Over recent years, The King’s Fund has produced numerous reports examining community health services. We have found out about the challenges they face: money is tight, staff numbers are falling, and they often don’t receive as much attention as other parts of the health system. Our research has also highlighted significant pressures in wider services in the community – including general practice, social care and public health.
Building on this work, our new report – Reimagining community services: making the most of our assets – takes a deeper dive into community services to understand the challenges they face and, perhaps more importantly, how they need to change to respond to these challenges.
While funding and workforce pressures in community health services are indisputable, the report highlights that much more could be done to capitalise on the resources available in communities, both within the NHS and beyond.

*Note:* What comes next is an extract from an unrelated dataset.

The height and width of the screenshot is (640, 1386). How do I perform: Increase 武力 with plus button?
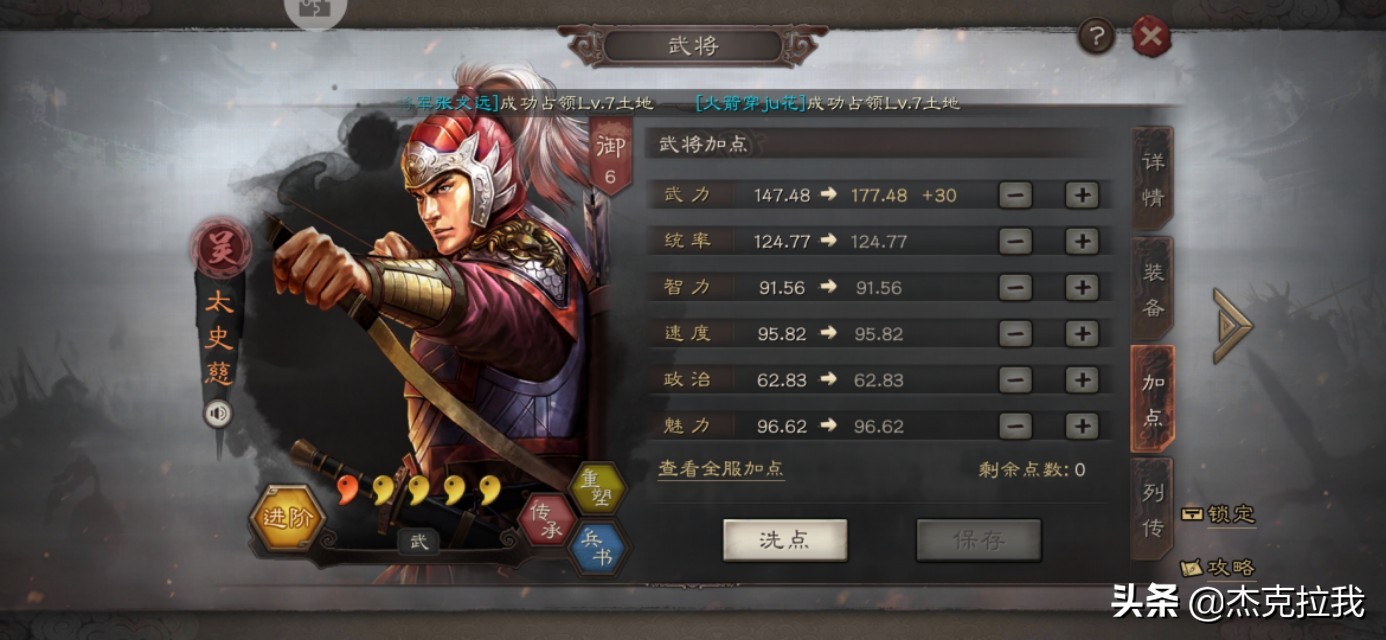coord(1082,195)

We found many examples of places where this is already happening. In the Encompass multispecialty community provider (MCP) in Kent, multi-professional community teams of GPs, community nurses, geriatricians, social care workers, pharmacists and mental health professionals support people at high risk of hospital admission. In Nottinghamshire, GPs and community matrons are working on older people’s acute hospital wards to support timely discharge. And in Sheffield, community nurses are supported to provide advanced palliative care through remote supervision by specialists at a local hospice.
We also found examples of community health services working with a much wider range of community resources – such as charities, community groups, schools, housing and fire services. Wigan has pioneered an ‘asset-based approach’, involving a range of initiatives that bring together local communities and services to tackle preventable causes of ill health. And in Hull, the fire and rescue service is working with the community trust and ambulance service to provide an acute falls service.

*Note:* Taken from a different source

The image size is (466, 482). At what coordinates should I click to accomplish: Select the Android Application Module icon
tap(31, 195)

The examples above are only a tiny selection of hundreds we could have chosen from to illustrate the innovative work going on in communities across the country. They show that, taken together, there are a wide range of resources available in communities that can be used to promote health. But they also show that efforts to strengthen and reform community services are usually confined to innovative projects rather than system-wide changes.

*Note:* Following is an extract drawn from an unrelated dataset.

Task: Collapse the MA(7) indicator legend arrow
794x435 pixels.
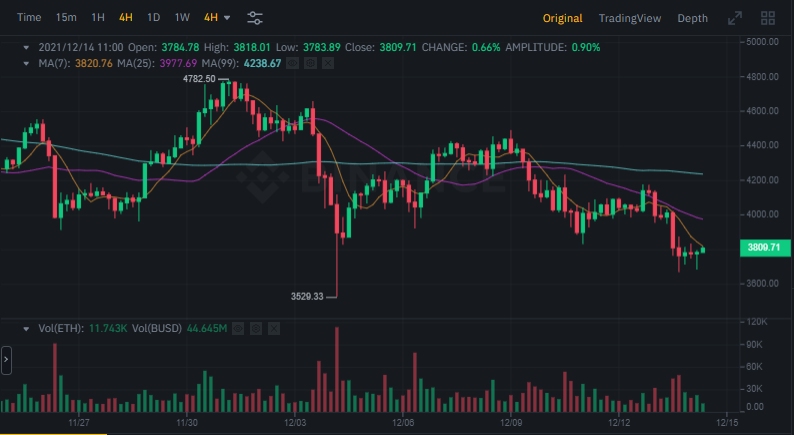Action: [x=28, y=63]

So how can we move beyond these pockets of innovation to create a community-focused health and care system that is fit for the future? The scale of this challenge is evident in the failure to make significant progress despite more than four decades of policy aiming to strengthen and better co-ordinate services outside of hospitals. The lesson here is that much greater attention needs to be given to implementation of these policies.
Changes of the scale described in our report can be delivered, but they will take time, resources and sustained leadership to be realised. This will require national action to identify community services as a priority and provide the policy guidance and resources to translate plans into practice, combined with local efforts to redesign services and make use of all the assets in each local community. This should be a priority for sustainability and transformation partnerships and accountable care systems, and every area should identify leaders to take this work forward.